Linkage was not identified on chromosome 5p. Homozygosity data mapping identified an HR of 4.9 Mb (rs1549627 to rs1692008) mapped on chromosomes 5p13.1-p13.2 in family PKSLI09. This HR was shared among affected individuals, 9003, 9004 and an unaffected individual 9005 (female) (Table 3). Upon investigating this HR in other PKSLI families, we identified a shared HR of 2.7 Mb (rs930072 to rs3812039) in four affected individuals and an unaffected individual of family PKSLI011 (Table 3). Two affected individuals from family PKSLI17 shared the HR of 5.3 Mb (rs6451268-rs 476569) on chromosome 5p (Fig. 3 and Table 3). This HR was not present in individuals of other PKSLI families.

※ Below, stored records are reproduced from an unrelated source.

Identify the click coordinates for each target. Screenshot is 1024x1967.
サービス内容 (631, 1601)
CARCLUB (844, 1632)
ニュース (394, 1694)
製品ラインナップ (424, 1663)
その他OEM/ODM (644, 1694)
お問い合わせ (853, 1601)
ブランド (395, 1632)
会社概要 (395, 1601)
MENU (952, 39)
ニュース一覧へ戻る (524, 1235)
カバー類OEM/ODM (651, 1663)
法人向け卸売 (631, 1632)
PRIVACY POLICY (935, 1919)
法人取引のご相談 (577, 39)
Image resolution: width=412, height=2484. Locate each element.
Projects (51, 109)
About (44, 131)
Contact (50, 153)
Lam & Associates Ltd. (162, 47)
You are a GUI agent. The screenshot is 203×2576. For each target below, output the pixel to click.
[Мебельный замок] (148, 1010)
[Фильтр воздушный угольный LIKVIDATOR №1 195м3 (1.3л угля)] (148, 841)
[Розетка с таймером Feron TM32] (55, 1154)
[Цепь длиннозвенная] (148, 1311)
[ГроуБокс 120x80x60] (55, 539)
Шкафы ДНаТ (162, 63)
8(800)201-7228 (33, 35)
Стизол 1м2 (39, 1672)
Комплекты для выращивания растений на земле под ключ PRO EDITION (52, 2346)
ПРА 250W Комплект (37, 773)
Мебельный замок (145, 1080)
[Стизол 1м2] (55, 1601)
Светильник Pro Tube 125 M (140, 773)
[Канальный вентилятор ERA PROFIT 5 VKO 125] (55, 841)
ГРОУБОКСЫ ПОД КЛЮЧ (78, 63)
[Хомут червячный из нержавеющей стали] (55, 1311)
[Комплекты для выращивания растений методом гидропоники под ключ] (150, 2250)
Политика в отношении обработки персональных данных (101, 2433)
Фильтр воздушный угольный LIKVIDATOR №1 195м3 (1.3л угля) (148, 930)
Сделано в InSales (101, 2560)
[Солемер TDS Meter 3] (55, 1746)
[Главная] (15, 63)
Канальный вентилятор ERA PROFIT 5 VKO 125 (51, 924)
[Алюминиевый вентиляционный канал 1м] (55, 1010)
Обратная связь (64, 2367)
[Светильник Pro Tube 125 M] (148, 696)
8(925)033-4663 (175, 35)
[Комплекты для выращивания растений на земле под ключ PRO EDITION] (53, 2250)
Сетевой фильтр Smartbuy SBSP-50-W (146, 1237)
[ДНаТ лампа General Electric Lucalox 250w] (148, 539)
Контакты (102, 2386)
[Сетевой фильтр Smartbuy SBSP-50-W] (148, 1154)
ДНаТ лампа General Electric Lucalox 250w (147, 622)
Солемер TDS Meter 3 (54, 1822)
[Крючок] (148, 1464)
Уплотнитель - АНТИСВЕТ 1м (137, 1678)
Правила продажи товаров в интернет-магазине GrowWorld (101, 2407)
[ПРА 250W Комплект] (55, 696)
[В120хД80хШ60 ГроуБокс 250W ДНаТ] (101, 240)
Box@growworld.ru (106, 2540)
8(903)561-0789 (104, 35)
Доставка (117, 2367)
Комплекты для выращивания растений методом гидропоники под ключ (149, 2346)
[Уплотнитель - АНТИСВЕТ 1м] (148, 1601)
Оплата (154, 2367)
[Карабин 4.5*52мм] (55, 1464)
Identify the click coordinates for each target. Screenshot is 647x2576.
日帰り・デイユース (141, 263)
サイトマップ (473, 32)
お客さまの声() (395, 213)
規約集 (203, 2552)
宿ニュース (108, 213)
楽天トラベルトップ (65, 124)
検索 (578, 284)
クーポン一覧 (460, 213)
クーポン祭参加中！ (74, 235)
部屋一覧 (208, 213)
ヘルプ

Linkage analysis did not reveal linkage on chromosome 8q in PKSLI families. Homozygosity mapping identified a region of 12.6 Mb (rs10105219 to rs3133745) on chromosomes 8q21.13-q22.1 in four U-PPVT-4 affected individuals of family PKSLI30 (Fig. 3 and Table 3). Upon further investigation in other PKSLI families, we identified a shared HR of 14.1 Mb (rs12549368 to rs7828796) on chromosome 8q in three affected individuals of family PKSLI10. The extended but shared HR of 23.6 Mb (rs2022922 to rs1483813) on chromosome 8q was identified in two affected individuals of family PKSLI27 (Fig. 3 and Table 3). This HR was not observed in individuals of other PKSLI families.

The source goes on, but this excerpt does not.